━━━ Exercise data

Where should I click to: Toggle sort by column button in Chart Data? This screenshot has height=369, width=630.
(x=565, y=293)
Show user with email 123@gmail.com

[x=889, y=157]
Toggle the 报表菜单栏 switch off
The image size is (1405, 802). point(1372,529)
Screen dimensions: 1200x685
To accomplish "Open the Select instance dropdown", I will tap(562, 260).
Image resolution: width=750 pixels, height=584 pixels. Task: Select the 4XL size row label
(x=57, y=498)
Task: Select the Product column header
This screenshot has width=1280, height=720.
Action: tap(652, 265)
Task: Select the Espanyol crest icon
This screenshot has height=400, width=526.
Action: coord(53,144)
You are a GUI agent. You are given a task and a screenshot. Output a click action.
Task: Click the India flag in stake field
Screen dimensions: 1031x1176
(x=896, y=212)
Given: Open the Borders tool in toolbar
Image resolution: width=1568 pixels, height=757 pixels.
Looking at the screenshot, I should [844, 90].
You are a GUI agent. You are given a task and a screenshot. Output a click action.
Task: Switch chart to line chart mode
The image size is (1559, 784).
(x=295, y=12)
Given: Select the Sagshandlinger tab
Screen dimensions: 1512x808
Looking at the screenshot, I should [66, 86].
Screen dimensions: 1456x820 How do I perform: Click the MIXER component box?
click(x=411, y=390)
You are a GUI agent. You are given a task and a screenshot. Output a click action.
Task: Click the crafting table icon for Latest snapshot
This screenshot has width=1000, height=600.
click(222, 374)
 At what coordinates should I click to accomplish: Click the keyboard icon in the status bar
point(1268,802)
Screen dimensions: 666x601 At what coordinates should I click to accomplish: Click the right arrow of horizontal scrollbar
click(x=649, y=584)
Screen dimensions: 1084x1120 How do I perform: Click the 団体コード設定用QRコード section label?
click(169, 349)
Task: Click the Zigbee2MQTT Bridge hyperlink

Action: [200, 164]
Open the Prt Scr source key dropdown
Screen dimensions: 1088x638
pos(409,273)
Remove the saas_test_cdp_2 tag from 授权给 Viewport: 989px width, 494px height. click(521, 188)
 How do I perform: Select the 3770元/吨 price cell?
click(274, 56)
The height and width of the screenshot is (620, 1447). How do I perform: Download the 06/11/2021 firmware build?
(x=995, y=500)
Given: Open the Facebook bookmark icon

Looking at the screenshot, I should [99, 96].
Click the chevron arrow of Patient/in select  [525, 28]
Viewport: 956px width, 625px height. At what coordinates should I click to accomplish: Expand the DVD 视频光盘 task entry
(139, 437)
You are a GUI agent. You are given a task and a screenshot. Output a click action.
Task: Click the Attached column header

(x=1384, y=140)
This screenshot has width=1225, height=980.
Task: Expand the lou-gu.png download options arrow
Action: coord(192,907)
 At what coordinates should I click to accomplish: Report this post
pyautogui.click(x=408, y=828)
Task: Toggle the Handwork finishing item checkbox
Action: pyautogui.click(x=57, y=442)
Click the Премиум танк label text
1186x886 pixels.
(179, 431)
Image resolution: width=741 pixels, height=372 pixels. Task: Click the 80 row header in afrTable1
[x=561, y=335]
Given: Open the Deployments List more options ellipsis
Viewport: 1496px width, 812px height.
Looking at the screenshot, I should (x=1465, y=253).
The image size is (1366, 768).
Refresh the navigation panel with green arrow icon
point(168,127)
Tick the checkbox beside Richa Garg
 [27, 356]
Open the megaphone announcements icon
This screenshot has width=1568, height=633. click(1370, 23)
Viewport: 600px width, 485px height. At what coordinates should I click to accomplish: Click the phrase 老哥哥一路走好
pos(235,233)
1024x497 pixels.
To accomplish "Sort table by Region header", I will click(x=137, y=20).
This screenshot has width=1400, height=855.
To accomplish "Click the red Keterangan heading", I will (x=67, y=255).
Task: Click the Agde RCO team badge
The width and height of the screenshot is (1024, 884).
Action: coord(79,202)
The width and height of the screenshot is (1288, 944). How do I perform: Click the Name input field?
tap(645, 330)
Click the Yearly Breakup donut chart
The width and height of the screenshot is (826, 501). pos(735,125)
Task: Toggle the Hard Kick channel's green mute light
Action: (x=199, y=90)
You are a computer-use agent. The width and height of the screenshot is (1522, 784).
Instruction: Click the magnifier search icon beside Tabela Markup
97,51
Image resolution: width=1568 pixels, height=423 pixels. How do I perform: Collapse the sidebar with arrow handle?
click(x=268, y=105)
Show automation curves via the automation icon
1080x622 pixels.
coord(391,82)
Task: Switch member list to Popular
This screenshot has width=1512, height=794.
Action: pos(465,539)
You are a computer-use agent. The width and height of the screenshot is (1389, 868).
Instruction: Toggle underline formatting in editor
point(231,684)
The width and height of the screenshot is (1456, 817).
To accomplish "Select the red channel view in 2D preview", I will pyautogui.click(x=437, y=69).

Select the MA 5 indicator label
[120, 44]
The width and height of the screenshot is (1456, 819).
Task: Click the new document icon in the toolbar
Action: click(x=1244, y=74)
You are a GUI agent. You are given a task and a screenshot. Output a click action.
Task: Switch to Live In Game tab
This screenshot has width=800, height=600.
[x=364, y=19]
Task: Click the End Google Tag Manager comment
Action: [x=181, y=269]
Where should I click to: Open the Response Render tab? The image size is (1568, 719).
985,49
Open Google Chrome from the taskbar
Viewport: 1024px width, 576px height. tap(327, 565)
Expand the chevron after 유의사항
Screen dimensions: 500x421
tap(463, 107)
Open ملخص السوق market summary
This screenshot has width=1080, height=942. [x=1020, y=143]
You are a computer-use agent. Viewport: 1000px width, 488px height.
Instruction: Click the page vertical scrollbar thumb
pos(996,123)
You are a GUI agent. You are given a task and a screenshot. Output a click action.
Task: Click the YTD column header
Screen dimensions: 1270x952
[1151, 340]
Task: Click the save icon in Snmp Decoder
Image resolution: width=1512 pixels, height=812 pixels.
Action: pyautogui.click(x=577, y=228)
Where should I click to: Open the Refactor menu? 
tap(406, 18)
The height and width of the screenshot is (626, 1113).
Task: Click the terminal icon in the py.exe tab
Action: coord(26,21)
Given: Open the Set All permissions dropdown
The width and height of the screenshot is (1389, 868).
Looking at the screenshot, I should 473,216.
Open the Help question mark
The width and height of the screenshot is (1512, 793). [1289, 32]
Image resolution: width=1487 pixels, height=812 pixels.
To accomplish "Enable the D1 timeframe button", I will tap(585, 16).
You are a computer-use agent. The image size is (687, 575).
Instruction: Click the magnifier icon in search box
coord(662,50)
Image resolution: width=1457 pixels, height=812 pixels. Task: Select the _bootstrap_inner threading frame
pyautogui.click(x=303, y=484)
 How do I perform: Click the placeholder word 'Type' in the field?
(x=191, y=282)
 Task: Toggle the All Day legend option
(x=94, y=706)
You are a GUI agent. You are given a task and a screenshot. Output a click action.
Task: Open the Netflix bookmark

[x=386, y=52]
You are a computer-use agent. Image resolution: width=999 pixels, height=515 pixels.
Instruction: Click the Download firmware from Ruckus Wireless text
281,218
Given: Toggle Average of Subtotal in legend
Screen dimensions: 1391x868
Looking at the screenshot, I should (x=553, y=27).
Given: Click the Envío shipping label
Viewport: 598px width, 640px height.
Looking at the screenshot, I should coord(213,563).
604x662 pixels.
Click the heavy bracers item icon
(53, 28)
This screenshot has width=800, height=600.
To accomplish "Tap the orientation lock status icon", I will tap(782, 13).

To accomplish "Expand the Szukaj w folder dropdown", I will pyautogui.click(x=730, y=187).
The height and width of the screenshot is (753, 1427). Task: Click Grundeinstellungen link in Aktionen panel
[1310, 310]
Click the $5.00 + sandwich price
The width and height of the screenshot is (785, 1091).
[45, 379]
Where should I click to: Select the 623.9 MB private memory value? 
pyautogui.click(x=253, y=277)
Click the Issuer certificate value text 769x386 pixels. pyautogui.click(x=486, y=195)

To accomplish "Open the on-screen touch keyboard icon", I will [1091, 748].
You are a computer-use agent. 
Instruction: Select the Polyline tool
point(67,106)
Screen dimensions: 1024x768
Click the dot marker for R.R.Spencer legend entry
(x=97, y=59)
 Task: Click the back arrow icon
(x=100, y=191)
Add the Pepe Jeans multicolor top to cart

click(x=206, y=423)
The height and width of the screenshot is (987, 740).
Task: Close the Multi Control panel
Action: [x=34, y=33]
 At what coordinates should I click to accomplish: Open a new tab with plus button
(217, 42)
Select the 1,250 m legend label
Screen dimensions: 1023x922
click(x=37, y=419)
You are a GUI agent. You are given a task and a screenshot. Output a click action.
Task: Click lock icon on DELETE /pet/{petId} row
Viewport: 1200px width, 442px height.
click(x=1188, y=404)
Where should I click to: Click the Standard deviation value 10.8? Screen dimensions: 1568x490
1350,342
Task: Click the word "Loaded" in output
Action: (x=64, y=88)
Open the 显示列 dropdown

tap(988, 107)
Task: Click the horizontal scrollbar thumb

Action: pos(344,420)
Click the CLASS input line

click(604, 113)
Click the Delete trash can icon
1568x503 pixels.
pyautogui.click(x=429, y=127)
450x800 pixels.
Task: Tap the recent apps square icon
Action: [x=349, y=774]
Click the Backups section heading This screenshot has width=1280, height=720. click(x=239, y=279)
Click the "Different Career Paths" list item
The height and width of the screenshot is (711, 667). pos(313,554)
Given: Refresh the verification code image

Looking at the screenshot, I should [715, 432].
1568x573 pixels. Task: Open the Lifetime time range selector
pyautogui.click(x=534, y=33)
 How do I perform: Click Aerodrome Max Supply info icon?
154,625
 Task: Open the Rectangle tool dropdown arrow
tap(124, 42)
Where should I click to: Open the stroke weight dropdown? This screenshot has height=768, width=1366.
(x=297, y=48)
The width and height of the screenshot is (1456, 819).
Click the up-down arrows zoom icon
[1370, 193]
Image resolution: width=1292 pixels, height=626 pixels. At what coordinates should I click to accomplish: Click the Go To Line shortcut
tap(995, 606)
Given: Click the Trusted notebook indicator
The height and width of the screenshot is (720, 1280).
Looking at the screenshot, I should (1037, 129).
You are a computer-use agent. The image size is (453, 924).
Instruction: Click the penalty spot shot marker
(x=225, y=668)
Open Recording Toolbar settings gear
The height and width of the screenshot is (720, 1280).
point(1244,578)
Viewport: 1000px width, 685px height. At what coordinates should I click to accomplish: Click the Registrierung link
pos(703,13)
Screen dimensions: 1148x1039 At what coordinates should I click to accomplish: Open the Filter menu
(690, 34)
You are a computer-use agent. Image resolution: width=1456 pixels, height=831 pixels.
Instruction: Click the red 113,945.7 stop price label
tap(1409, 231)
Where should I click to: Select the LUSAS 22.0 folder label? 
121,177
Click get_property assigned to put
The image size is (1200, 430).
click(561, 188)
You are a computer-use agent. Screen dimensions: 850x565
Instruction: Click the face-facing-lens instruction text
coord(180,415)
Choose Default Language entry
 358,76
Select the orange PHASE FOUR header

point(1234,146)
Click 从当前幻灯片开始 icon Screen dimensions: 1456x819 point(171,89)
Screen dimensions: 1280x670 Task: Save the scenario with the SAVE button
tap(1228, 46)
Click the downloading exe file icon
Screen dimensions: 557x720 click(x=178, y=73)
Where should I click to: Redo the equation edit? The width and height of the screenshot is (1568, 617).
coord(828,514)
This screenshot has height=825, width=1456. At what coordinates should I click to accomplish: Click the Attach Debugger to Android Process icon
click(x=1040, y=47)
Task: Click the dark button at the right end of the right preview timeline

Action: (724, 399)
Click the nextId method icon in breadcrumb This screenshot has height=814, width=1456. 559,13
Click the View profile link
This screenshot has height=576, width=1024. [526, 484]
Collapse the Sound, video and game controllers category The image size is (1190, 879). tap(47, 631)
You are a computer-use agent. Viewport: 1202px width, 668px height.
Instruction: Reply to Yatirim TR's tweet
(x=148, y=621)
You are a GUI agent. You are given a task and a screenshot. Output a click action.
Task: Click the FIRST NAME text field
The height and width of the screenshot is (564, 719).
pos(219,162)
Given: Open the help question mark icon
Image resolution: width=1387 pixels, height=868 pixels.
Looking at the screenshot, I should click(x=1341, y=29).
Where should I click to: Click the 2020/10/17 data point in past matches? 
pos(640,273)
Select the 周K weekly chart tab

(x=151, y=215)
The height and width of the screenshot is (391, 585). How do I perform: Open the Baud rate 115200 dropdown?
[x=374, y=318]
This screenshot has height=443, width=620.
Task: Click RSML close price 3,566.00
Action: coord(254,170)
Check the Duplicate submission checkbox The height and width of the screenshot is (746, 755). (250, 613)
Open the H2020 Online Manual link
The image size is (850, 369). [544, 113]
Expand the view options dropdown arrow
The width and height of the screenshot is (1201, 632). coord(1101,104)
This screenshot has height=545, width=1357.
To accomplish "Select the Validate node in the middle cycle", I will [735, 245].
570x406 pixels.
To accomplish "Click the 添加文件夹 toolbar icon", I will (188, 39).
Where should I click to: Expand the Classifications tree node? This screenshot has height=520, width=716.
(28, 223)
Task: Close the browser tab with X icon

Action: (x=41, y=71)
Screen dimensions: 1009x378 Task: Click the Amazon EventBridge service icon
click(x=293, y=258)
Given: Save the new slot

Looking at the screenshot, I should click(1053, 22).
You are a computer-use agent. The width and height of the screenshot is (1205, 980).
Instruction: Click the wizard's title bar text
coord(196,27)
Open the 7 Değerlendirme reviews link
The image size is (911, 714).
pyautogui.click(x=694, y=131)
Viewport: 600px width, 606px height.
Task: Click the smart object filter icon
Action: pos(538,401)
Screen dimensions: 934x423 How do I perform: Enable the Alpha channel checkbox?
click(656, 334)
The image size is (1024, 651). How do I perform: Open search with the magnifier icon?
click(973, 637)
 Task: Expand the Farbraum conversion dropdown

━━━━━━

Pick out every row above that contains the word "button", and copy each one. Case counts.

Where should I click to: Toggle sort by column button in Chart Data? This screenshot has height=369, width=630.
To accomplish "Enable the D1 timeframe button", I will tap(585, 16).
 At what coordinates should I click to accomplish: Open a new tab with plus button
Screen dimensions: 1280x670 Task: Save the scenario with the SAVE button
Task: Click the dark button at the right end of the right preview timeline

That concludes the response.